═══ INPUT DATA ═══

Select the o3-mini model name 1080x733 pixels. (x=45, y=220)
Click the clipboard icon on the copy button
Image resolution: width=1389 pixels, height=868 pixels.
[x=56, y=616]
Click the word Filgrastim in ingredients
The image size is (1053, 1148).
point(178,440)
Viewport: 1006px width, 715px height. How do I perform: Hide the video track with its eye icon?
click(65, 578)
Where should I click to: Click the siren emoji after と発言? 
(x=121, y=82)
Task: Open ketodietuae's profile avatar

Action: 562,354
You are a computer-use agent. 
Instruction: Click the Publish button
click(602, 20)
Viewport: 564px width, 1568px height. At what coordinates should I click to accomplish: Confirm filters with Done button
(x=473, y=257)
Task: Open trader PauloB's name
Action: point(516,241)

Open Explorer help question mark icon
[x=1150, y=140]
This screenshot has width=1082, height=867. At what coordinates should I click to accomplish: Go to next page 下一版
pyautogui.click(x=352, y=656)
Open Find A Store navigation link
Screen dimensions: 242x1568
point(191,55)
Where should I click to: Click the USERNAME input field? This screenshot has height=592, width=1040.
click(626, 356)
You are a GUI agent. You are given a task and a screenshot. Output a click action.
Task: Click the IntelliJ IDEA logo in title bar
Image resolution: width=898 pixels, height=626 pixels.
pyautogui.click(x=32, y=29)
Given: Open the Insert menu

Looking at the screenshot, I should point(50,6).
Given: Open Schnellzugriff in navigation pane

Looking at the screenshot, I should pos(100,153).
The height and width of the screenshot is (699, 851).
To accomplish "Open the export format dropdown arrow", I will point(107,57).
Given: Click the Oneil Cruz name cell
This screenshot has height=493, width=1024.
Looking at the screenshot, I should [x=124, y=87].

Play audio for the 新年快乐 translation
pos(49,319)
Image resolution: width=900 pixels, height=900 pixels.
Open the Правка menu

═══

THE PROBLEM: Please copy out each record, character for character.

EXERCISE RESPONSE:
Select the o3-mini model name 1080x733 pixels. (x=45, y=220)
Click the clipboard icon on the copy button
Image resolution: width=1389 pixels, height=868 pixels.
[x=56, y=616]
Click the word Filgrastim in ingredients
The image size is (1053, 1148).
point(178,440)
Viewport: 1006px width, 715px height. How do I perform: Hide the video track with its eye icon?
click(65, 578)
Where should I click to: Click the siren emoji after と発言? 
(x=121, y=82)
Task: Open ketodietuae's profile avatar

Action: 562,354
You are a computer-use agent. 
Instruction: Click the Publish button
click(602, 20)
Viewport: 564px width, 1568px height. At what coordinates should I click to accomplish: Confirm filters with Done button
(x=473, y=257)
Task: Open trader PauloB's name
Action: point(516,241)

Open Explorer help question mark icon
[x=1150, y=140]
This screenshot has width=1082, height=867. At what coordinates should I click to accomplish: Go to next page 下一版
pyautogui.click(x=352, y=656)
Open Find A Store navigation link
Screen dimensions: 242x1568
point(191,55)
Where should I click to: Click the USERNAME input field? This screenshot has height=592, width=1040.
click(626, 356)
You are a GUI agent. You are given a task and a screenshot. Output a click action.
Task: Click the IntelliJ IDEA logo in title bar
Image resolution: width=898 pixels, height=626 pixels.
pyautogui.click(x=32, y=29)
Given: Open the Insert menu

Looking at the screenshot, I should point(50,6).
Given: Open Schnellzugriff in navigation pane

Looking at the screenshot, I should pos(100,153).
The height and width of the screenshot is (699, 851).
To accomplish "Open the export format dropdown arrow", I will point(107,57).
Given: Click the Oneil Cruz name cell
This screenshot has height=493, width=1024.
Looking at the screenshot, I should [x=124, y=87].

Play audio for the 新年快乐 translation
pos(49,319)
Image resolution: width=900 pixels, height=900 pixels.
Open the Правка menu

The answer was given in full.